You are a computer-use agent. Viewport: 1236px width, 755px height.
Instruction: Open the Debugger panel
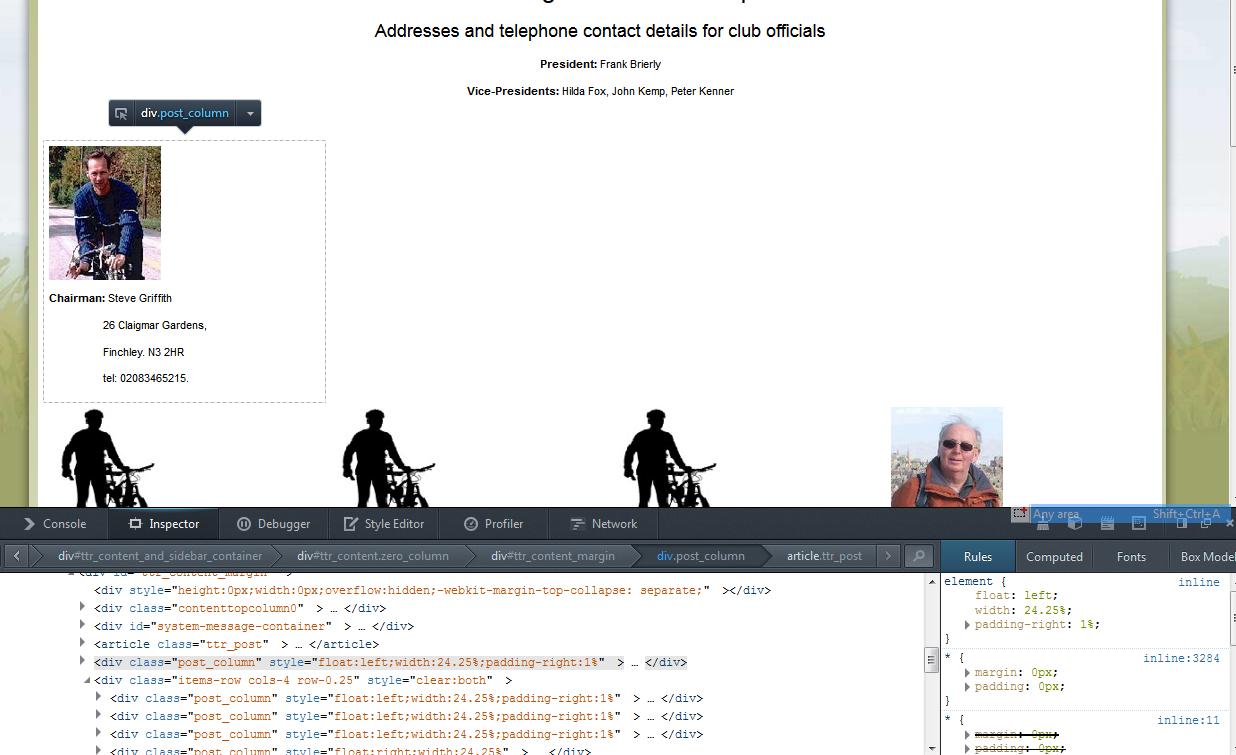pyautogui.click(x=273, y=523)
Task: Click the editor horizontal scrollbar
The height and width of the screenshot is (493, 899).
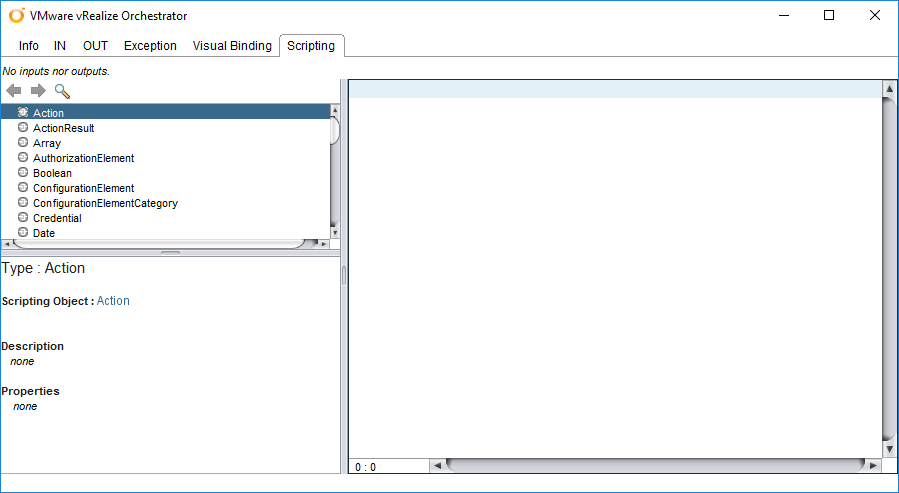Action: click(654, 466)
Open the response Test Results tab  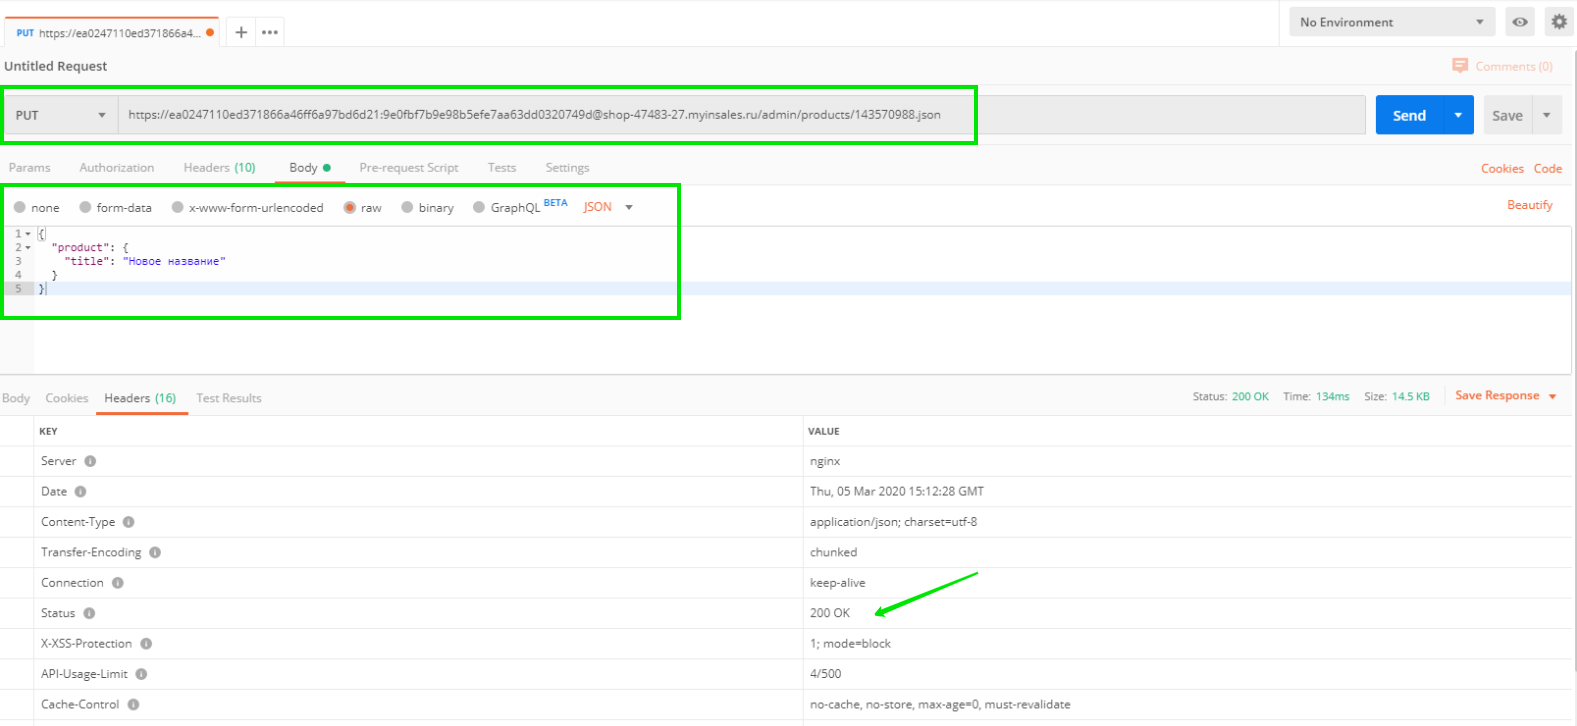pos(229,398)
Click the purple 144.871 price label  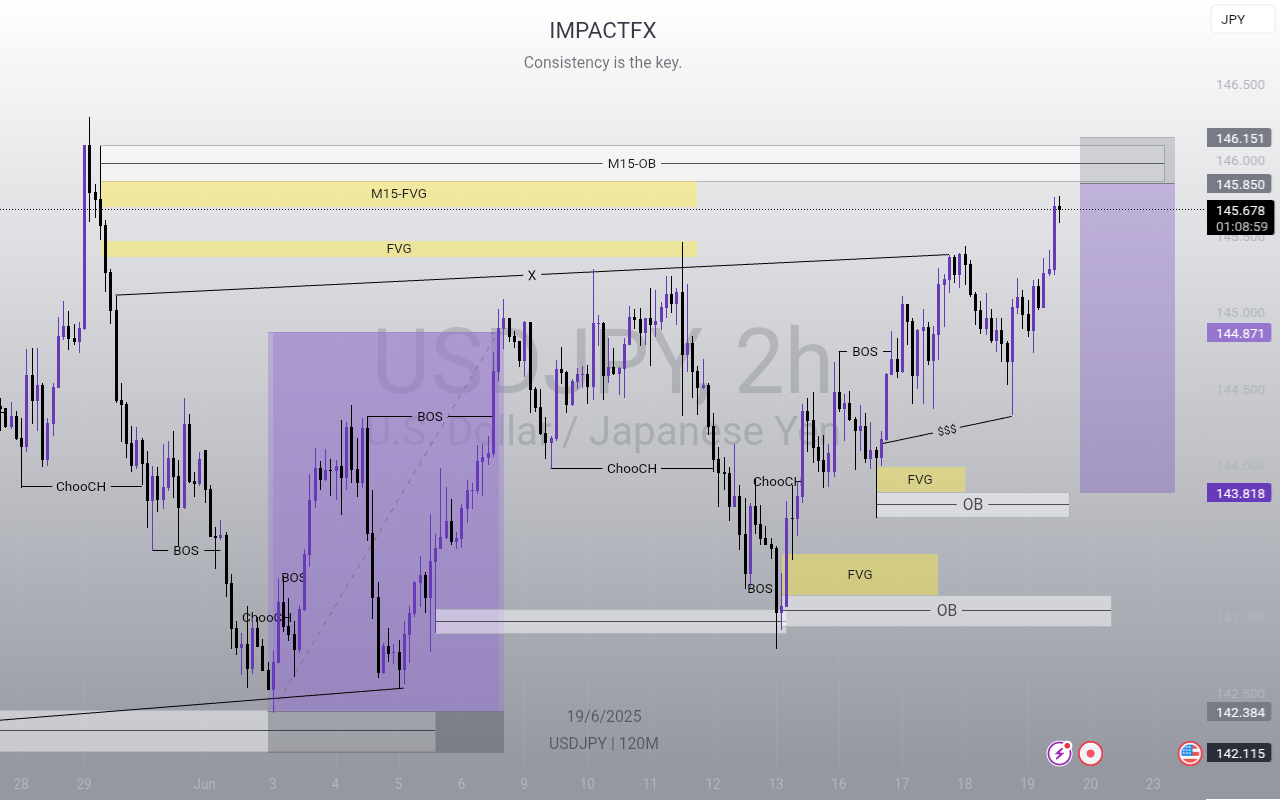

PROBLEM TO SOLVE:
Please pick out each line in the data above that contains the word "width", and copy those lines out in full.

SOLUTION FOR THIS PROBLEM:
You are a computer-use agent. Viewport: 1236px width, 755px height.
The height and width of the screenshot is (493, 899).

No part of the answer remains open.